[Stored data entries]
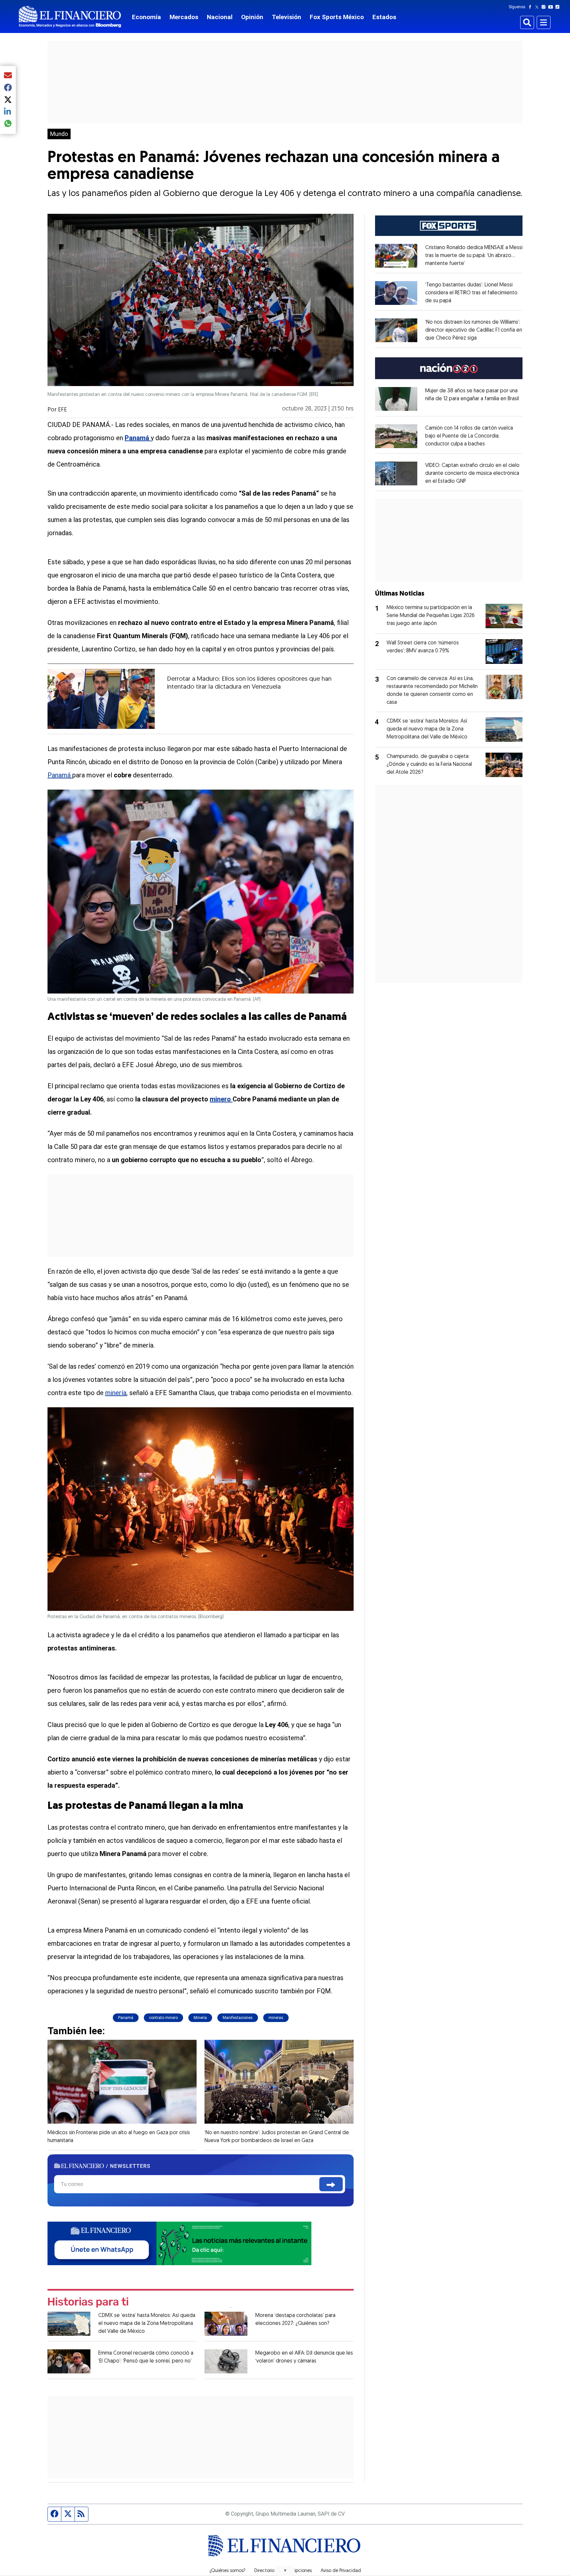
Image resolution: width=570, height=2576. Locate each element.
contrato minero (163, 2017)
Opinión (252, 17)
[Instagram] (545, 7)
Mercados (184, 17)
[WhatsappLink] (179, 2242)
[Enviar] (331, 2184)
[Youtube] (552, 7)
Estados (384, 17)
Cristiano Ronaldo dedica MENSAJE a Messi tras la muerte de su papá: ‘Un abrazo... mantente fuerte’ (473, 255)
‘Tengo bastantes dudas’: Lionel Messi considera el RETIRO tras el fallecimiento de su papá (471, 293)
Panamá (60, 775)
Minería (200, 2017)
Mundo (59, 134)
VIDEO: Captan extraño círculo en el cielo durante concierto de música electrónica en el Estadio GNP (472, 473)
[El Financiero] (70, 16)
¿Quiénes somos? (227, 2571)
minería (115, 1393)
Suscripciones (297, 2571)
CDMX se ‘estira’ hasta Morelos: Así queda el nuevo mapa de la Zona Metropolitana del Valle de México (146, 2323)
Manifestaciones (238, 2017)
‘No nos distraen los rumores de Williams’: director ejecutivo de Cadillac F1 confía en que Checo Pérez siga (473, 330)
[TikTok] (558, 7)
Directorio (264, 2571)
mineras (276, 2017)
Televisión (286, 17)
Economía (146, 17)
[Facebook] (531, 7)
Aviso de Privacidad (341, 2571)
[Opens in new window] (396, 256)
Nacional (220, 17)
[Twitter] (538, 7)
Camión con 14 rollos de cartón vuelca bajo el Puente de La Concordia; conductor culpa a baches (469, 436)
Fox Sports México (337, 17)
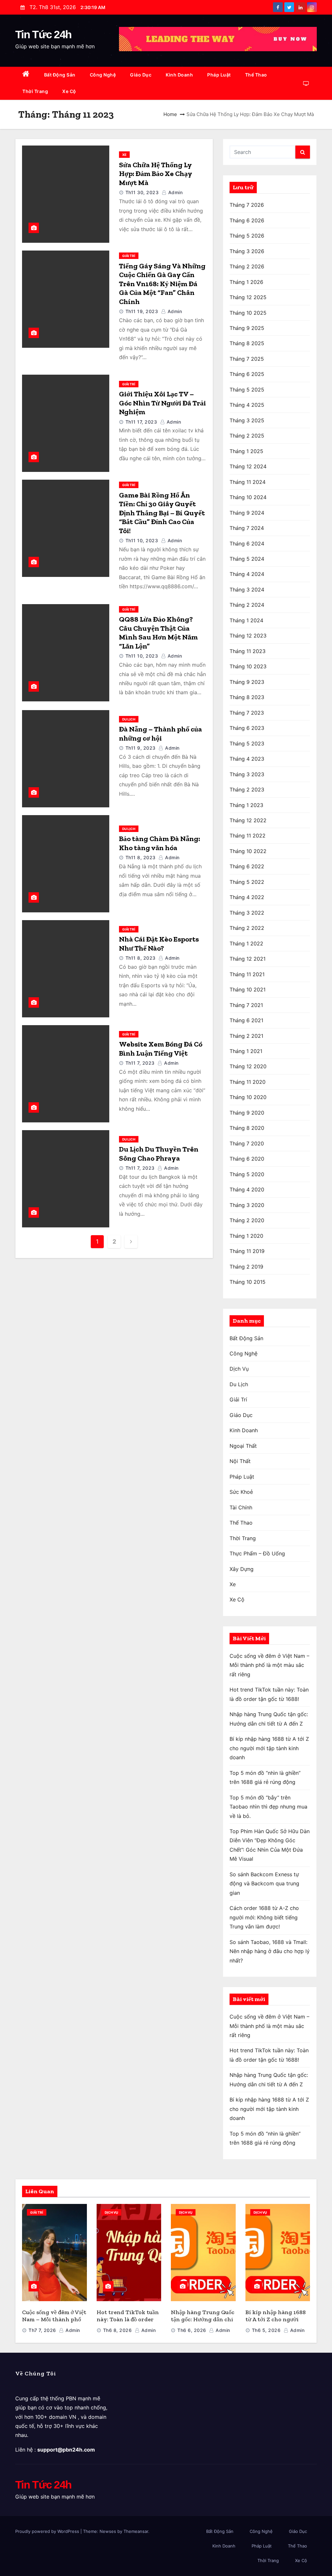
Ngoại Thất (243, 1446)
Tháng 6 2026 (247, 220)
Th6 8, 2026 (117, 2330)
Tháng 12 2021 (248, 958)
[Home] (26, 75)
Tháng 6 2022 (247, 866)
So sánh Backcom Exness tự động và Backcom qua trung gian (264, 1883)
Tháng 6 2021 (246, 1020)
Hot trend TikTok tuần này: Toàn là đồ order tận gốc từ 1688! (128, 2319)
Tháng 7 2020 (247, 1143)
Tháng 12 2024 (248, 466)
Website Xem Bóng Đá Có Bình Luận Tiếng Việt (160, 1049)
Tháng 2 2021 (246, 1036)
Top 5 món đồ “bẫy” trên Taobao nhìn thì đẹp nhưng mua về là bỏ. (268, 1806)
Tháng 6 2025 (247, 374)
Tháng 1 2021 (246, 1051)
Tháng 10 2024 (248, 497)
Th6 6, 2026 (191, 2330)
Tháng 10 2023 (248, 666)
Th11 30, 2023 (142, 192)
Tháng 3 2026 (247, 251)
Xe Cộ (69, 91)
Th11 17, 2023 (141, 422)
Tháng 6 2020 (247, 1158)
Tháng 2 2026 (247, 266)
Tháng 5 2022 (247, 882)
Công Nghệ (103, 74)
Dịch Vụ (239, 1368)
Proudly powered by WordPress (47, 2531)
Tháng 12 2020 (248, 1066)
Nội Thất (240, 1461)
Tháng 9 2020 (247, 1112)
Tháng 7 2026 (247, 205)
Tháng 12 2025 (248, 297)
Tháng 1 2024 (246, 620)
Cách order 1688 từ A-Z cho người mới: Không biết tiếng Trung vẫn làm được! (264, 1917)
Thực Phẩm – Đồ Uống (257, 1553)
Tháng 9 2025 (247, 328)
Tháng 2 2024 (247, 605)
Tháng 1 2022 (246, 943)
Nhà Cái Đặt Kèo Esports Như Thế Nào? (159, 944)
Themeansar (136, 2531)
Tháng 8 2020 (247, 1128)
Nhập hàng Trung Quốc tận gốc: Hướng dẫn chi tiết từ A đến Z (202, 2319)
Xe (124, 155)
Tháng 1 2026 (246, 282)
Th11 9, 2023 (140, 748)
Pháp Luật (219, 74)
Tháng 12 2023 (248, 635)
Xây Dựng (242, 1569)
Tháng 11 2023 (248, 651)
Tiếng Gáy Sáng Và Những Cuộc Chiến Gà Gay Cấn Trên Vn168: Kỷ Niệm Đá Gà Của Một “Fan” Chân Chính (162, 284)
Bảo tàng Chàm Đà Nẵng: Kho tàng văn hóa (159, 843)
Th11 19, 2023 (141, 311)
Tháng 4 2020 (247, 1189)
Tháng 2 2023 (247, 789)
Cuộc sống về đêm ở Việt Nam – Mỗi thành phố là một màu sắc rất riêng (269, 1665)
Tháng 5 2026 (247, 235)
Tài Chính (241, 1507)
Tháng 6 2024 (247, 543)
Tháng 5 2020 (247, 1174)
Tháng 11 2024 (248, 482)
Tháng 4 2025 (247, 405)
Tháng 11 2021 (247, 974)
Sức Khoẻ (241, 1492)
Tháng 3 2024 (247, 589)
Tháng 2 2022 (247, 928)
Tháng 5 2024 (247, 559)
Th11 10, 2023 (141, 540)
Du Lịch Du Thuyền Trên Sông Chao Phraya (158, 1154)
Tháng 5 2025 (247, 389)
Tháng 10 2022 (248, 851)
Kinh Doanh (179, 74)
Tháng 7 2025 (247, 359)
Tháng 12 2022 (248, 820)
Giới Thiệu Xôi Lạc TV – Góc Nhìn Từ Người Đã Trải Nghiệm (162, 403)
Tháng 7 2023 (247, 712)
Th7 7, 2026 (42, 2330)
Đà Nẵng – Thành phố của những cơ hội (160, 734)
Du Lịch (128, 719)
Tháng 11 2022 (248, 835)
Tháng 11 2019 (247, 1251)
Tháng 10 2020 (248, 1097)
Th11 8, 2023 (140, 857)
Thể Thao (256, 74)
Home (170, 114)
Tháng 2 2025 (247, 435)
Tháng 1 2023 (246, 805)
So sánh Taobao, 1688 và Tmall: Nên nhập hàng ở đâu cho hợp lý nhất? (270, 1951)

WHAT IS BEING ASKED =>
Only the lines from where the data begins to the line with "Estados (384, 17)", both of them included, should be reproduced word for word; no pictures.

RESULT OF THIS TASK =>
Image resolution: width=570, height=2576. Locate each element.
contrato minero (163, 2017)
Opinión (252, 17)
[Instagram] (545, 7)
Mercados (184, 17)
[WhatsappLink] (179, 2242)
[Enviar] (331, 2184)
[Youtube] (552, 7)
Estados (384, 17)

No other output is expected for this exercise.